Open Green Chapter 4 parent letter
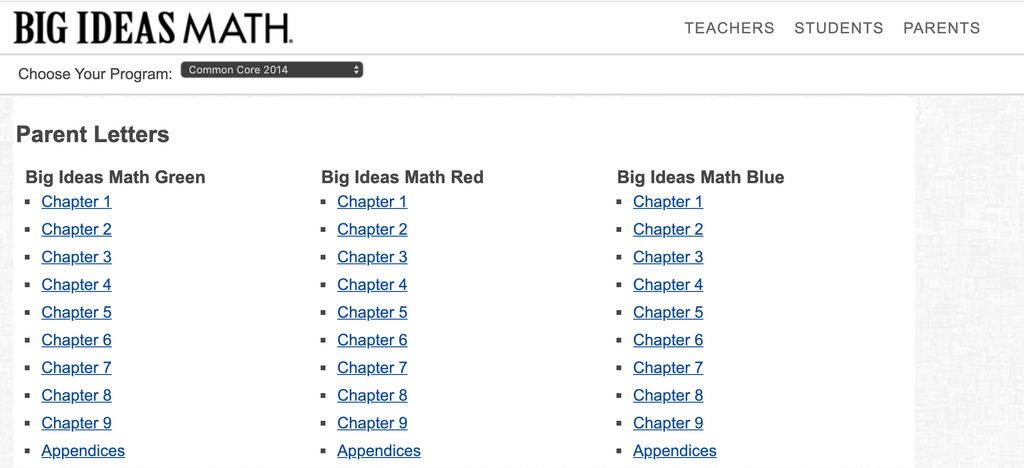 [76, 285]
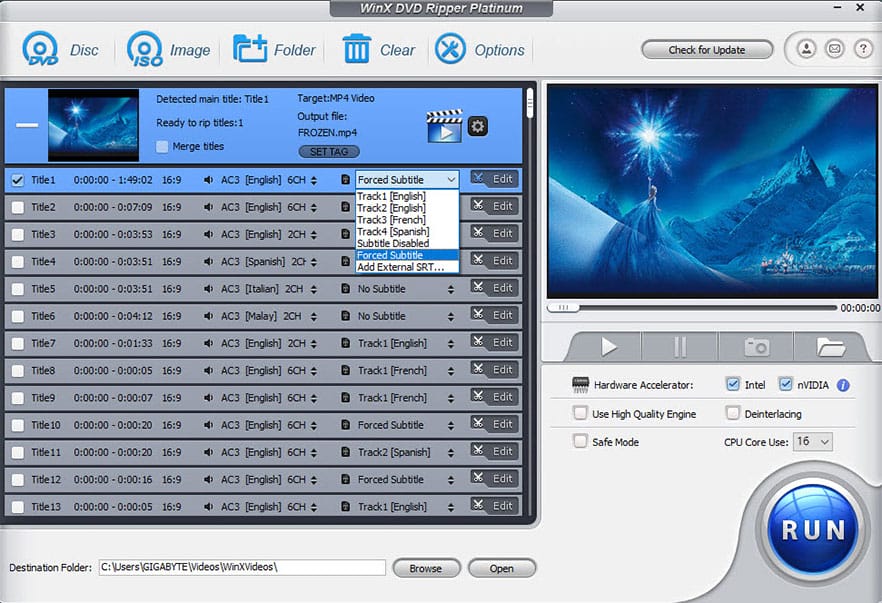Choose Add External SRT option
Viewport: 882px width, 603px height.
[401, 267]
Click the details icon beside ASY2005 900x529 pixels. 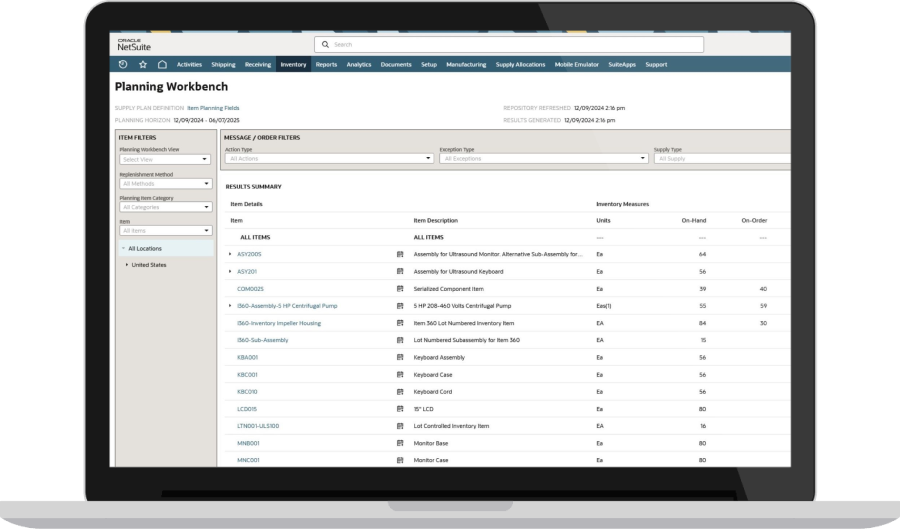click(x=400, y=254)
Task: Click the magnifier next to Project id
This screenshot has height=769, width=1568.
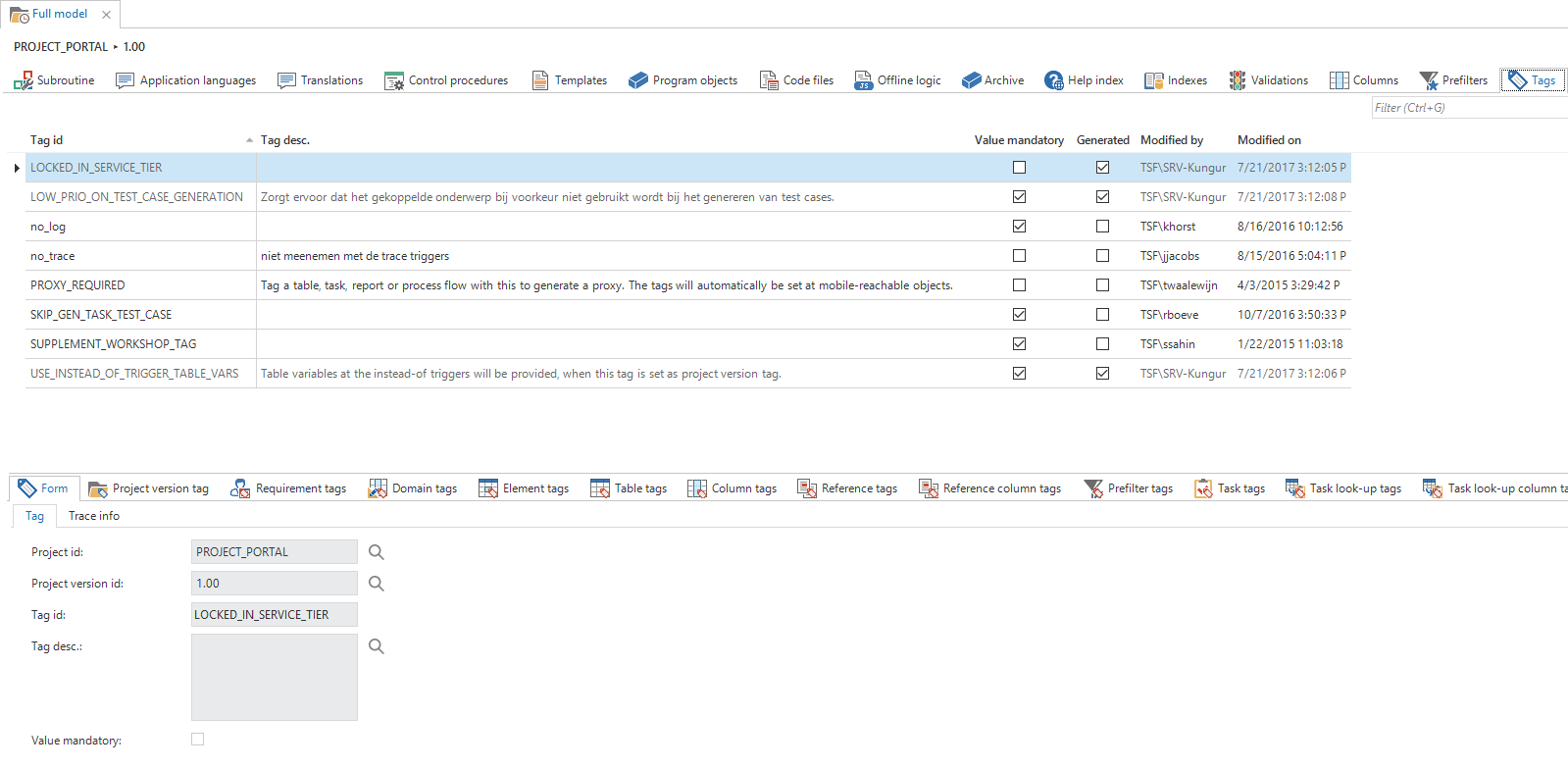Action: (x=377, y=552)
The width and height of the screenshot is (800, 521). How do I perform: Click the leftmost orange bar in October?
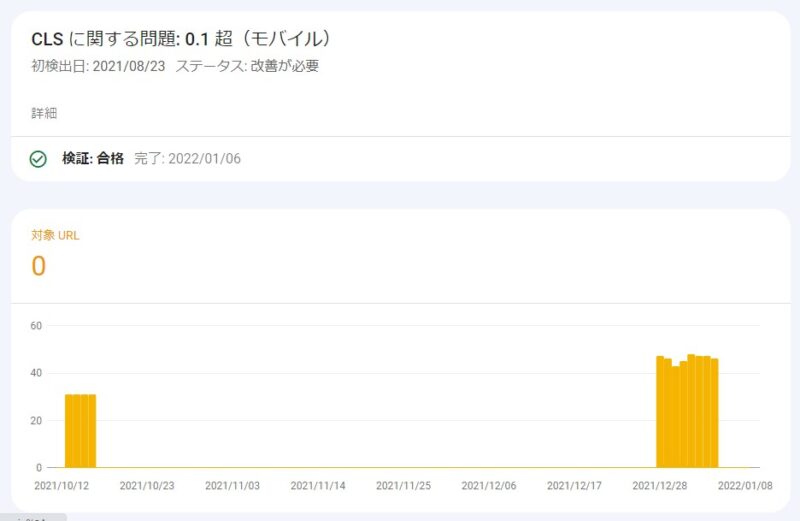point(69,431)

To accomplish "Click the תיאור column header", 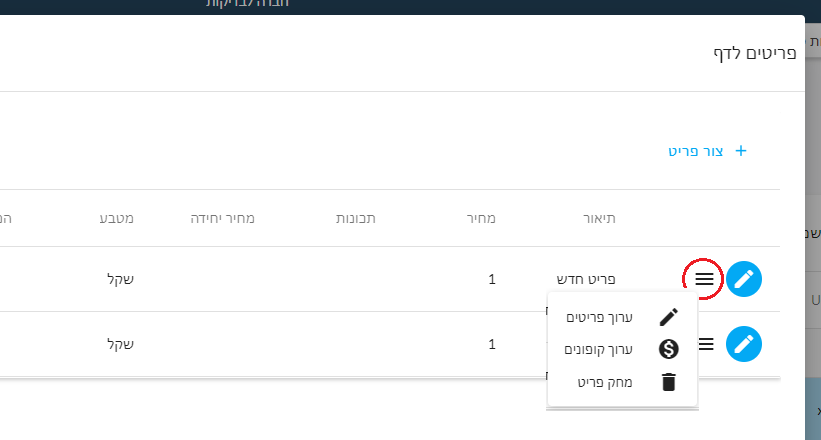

# [Exercise objective]
Starting from the line containing "Task: Click the magnifier next to Project id", repeat each line exactly through the end of the entries, including the last, while leaving pictures out.

# [Problem solution]
Task: Click the magnifier next to Project id
This screenshot has height=769, width=1568.
Action: (x=377, y=552)
The width and height of the screenshot is (800, 521). How do I perform: Click the leftmost orange bar in October?
point(69,431)

To accomplish "Click the תיאור column header", 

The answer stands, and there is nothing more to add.